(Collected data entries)
>>>>

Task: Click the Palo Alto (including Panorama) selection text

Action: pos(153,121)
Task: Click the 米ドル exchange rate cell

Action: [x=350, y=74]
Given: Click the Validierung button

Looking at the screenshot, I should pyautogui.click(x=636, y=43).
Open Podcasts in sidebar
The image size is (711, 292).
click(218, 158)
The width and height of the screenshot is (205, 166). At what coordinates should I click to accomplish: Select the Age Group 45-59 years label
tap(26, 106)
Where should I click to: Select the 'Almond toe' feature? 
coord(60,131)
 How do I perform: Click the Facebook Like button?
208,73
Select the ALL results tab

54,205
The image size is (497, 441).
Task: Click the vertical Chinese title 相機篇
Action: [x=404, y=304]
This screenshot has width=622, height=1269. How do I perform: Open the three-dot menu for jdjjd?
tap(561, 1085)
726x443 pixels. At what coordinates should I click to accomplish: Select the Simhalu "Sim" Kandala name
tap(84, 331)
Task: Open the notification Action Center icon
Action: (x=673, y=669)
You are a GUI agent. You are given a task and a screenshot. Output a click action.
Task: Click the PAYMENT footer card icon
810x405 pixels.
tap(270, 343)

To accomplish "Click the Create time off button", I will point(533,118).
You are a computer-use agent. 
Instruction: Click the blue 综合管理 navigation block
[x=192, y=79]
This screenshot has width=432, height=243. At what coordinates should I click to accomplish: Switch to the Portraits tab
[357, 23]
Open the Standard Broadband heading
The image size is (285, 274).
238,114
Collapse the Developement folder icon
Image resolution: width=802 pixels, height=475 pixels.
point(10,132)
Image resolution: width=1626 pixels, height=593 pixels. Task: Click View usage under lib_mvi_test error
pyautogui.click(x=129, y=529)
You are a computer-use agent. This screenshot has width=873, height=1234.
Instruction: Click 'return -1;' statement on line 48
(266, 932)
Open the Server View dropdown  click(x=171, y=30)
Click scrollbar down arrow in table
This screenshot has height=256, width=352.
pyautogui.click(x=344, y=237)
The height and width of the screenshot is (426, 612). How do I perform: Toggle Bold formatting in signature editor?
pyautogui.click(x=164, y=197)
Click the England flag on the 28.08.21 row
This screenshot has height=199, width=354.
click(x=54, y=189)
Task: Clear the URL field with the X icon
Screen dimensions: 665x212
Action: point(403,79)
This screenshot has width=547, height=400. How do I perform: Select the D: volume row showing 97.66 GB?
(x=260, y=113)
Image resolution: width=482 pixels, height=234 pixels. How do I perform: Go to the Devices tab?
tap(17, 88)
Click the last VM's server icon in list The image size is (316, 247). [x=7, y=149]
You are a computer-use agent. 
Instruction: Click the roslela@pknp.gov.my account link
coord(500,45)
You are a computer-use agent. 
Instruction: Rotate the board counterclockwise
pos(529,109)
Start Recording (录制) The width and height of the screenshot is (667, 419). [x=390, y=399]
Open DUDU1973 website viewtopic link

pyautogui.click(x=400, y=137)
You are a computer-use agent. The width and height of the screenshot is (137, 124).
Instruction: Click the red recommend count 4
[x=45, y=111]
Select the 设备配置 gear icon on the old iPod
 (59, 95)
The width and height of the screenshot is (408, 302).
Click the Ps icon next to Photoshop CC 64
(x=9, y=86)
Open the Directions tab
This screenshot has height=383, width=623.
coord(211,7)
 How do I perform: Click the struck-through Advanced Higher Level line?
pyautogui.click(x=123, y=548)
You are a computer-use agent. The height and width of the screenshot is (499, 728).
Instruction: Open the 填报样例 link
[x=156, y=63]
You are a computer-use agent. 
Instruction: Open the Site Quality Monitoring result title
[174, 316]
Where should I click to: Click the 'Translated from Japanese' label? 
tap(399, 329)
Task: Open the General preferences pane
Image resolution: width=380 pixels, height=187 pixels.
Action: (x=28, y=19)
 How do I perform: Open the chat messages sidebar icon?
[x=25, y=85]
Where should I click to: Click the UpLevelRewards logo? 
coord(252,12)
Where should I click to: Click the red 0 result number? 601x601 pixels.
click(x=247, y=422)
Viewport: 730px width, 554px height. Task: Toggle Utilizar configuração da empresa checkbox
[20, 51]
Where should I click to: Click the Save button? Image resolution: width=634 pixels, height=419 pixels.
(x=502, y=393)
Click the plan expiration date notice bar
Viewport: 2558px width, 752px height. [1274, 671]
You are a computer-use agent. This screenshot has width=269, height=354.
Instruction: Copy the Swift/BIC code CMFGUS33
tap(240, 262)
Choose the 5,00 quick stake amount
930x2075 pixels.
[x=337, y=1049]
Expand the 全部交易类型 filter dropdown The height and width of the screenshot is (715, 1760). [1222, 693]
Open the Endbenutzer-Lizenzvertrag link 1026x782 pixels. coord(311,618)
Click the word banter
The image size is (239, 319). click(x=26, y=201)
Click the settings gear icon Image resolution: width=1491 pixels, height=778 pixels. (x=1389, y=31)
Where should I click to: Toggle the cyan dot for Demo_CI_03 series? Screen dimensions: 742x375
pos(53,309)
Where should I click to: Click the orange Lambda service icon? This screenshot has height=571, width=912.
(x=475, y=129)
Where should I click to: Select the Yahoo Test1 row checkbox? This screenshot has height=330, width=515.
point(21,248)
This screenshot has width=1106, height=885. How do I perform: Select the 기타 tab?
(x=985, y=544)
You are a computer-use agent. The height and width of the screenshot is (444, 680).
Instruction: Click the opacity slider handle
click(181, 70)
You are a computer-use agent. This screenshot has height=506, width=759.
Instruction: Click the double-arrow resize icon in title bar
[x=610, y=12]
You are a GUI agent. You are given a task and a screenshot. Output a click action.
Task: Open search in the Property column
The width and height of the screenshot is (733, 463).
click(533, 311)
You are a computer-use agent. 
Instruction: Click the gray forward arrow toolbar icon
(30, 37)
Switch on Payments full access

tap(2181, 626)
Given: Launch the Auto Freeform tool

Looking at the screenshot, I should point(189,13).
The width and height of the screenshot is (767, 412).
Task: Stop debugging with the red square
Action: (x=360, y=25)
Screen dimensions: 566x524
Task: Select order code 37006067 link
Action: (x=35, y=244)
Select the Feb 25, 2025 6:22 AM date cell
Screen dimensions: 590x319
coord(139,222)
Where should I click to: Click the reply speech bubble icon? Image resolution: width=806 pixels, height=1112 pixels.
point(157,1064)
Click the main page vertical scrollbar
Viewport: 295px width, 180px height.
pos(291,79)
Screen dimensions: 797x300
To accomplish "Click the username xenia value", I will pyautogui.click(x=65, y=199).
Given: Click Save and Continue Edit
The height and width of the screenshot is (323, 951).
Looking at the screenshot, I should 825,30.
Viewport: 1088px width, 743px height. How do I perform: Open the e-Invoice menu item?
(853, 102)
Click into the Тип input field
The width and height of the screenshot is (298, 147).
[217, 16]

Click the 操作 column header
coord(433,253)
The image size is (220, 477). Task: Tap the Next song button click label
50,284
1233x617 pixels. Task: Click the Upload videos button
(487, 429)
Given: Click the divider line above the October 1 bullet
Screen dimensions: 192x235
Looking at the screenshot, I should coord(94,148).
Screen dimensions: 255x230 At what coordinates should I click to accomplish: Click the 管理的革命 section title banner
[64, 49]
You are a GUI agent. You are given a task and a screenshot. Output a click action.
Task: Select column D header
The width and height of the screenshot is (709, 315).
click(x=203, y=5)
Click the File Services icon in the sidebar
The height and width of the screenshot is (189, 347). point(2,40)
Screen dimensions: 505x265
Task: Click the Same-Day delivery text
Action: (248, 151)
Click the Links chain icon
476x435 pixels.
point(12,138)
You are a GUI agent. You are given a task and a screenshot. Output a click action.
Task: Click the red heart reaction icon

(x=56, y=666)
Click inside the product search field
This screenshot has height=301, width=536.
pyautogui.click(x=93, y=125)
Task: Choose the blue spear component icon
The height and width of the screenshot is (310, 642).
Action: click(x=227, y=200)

<<<<

§ EXERCISE GOAL
Set down exactly the line with "Click into the Тип input field" and each line after it up to the end of the records, adding nothing.

§ THE COMPLETED TASK
Click into the Тип input field
The width and height of the screenshot is (298, 147).
[217, 16]

Click the 操作 column header
coord(433,253)
The image size is (220, 477). Task: Tap the Next song button click label
50,284
1233x617 pixels. Task: Click the Upload videos button
(487, 429)
Given: Click the divider line above the October 1 bullet
Screen dimensions: 192x235
Looking at the screenshot, I should coord(94,148).
Screen dimensions: 255x230 At what coordinates should I click to accomplish: Click the 管理的革命 section title banner
[64, 49]
You are a GUI agent. You are given a task and a screenshot. Output a click action.
Task: Select column D header
The width and height of the screenshot is (709, 315).
click(x=203, y=5)
Click the File Services icon in the sidebar
The height and width of the screenshot is (189, 347). point(2,40)
Screen dimensions: 505x265
Task: Click the Same-Day delivery text
Action: (248, 151)
Click the Links chain icon
476x435 pixels.
point(12,138)
You are a GUI agent. You are given a task and a screenshot. Output a click action.
Task: Click the red heart reaction icon

(x=56, y=666)
Click inside the product search field
This screenshot has height=301, width=536.
pyautogui.click(x=93, y=125)
Task: Choose the blue spear component icon
The height and width of the screenshot is (310, 642).
Action: click(x=227, y=200)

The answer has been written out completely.